[Record set]

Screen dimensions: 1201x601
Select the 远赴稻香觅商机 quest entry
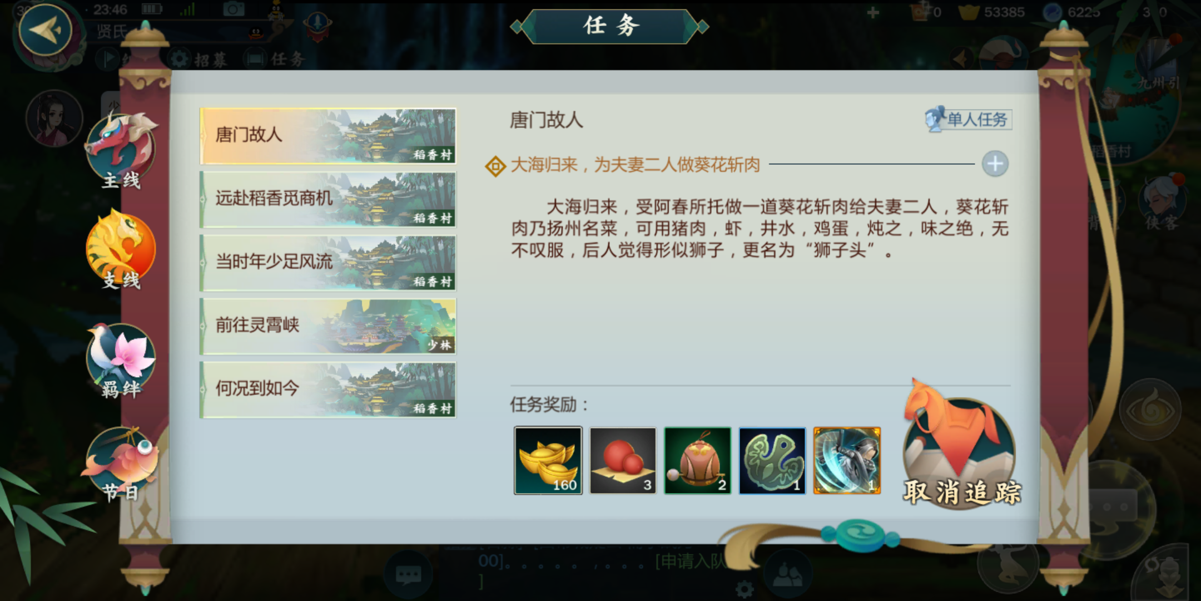(x=328, y=199)
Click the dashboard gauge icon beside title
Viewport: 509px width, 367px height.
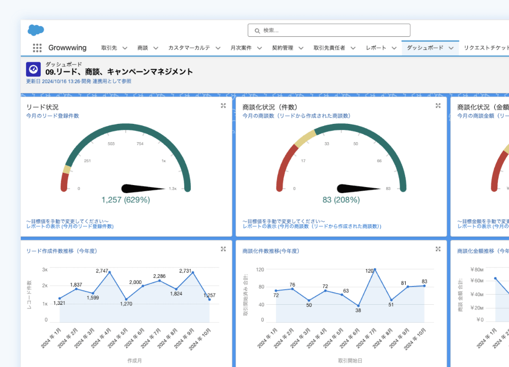coord(33,69)
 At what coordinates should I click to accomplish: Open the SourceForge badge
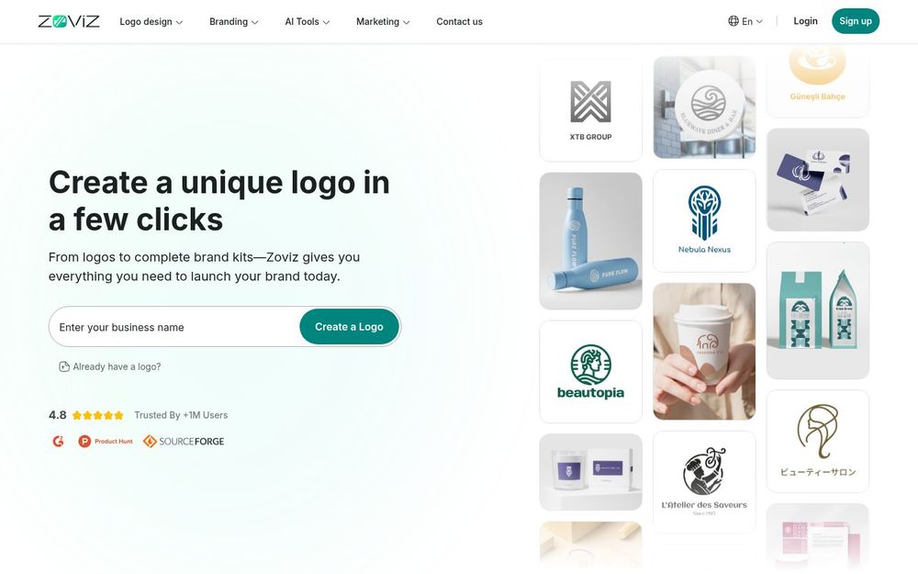coord(184,441)
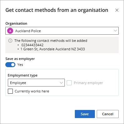Viewport: 124px width, 124px height.
Task: Tick the Primary employer checkbox
Action: point(69,83)
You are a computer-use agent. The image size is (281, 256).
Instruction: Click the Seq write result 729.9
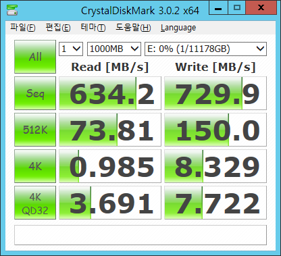215,93
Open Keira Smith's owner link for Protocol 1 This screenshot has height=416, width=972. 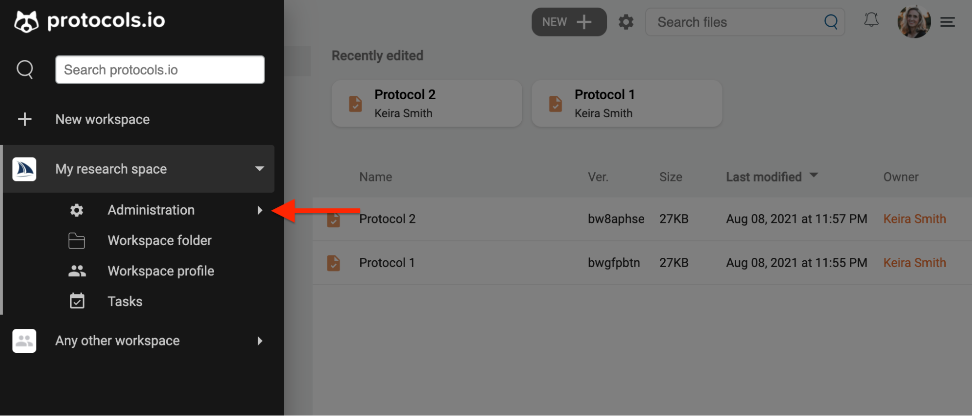tap(915, 263)
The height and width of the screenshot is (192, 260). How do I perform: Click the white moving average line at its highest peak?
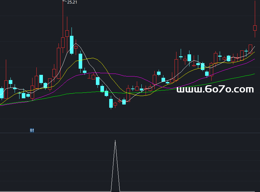point(76,43)
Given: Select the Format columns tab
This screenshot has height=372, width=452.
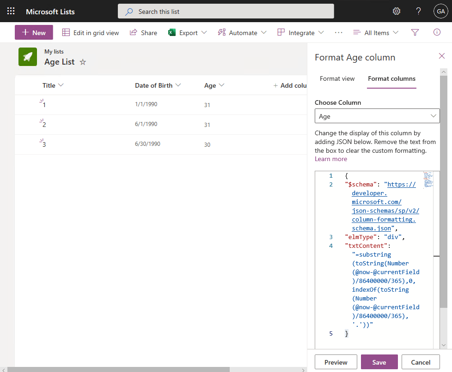Looking at the screenshot, I should click(391, 78).
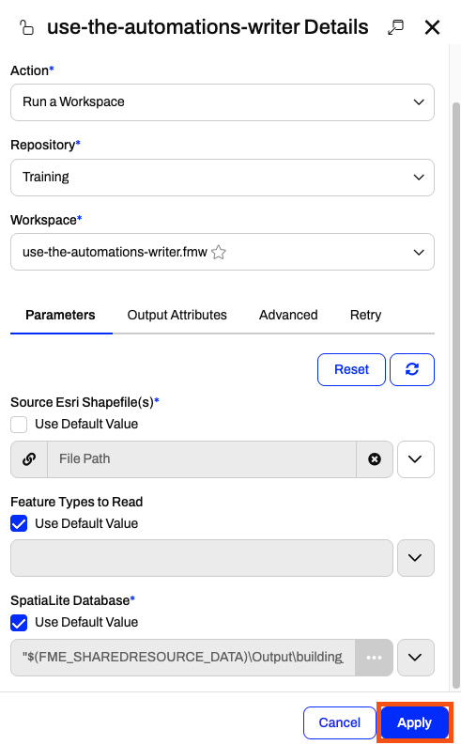The image size is (461, 745).
Task: Click the refresh parameters icon button
Action: (x=411, y=369)
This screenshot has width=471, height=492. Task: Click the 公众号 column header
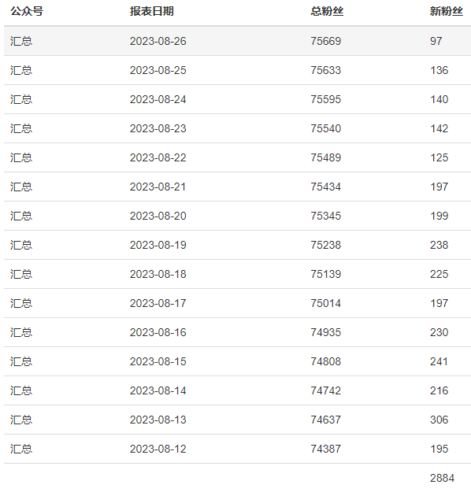click(x=27, y=11)
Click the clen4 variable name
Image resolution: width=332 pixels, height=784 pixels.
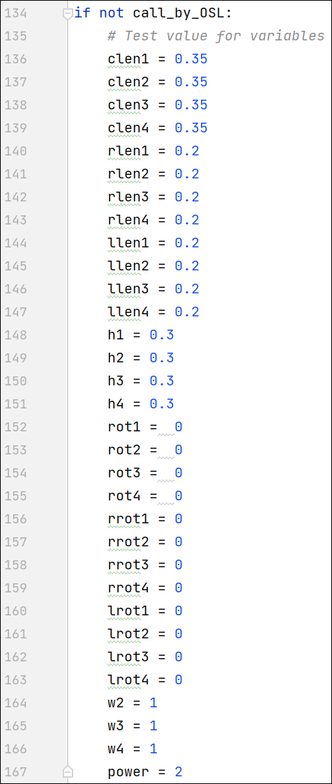[128, 128]
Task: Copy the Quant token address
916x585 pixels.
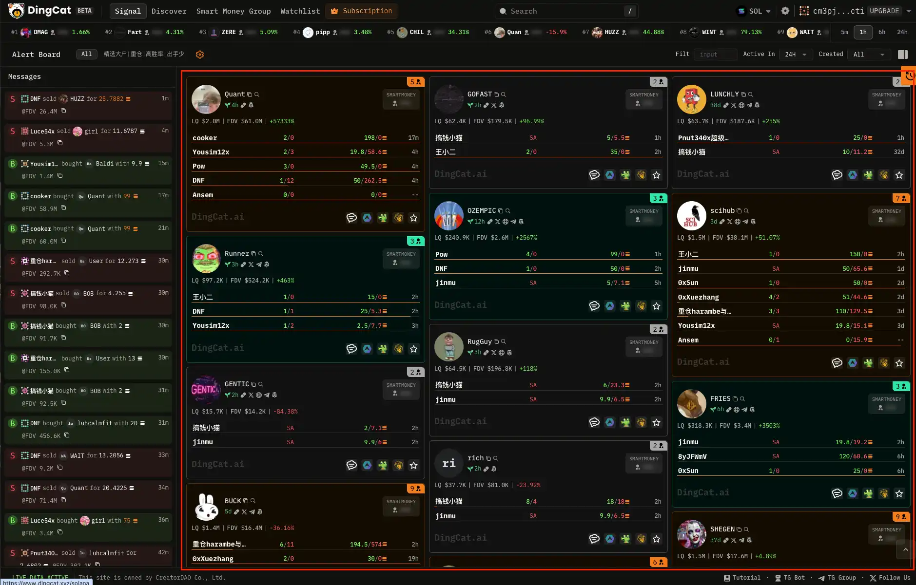Action: click(250, 94)
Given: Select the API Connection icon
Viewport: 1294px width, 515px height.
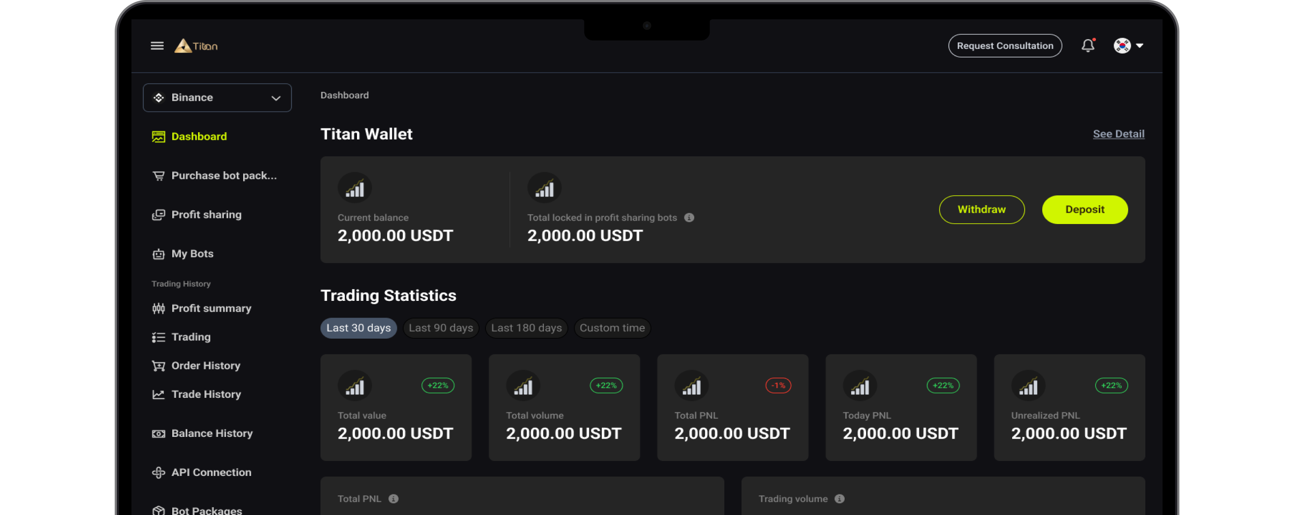Looking at the screenshot, I should (x=158, y=472).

[/Record set]

The task =>
State how many lines of the entries contain the word "Given". Nothing besides the number belongs in the reply.

Solution to the problem =>
2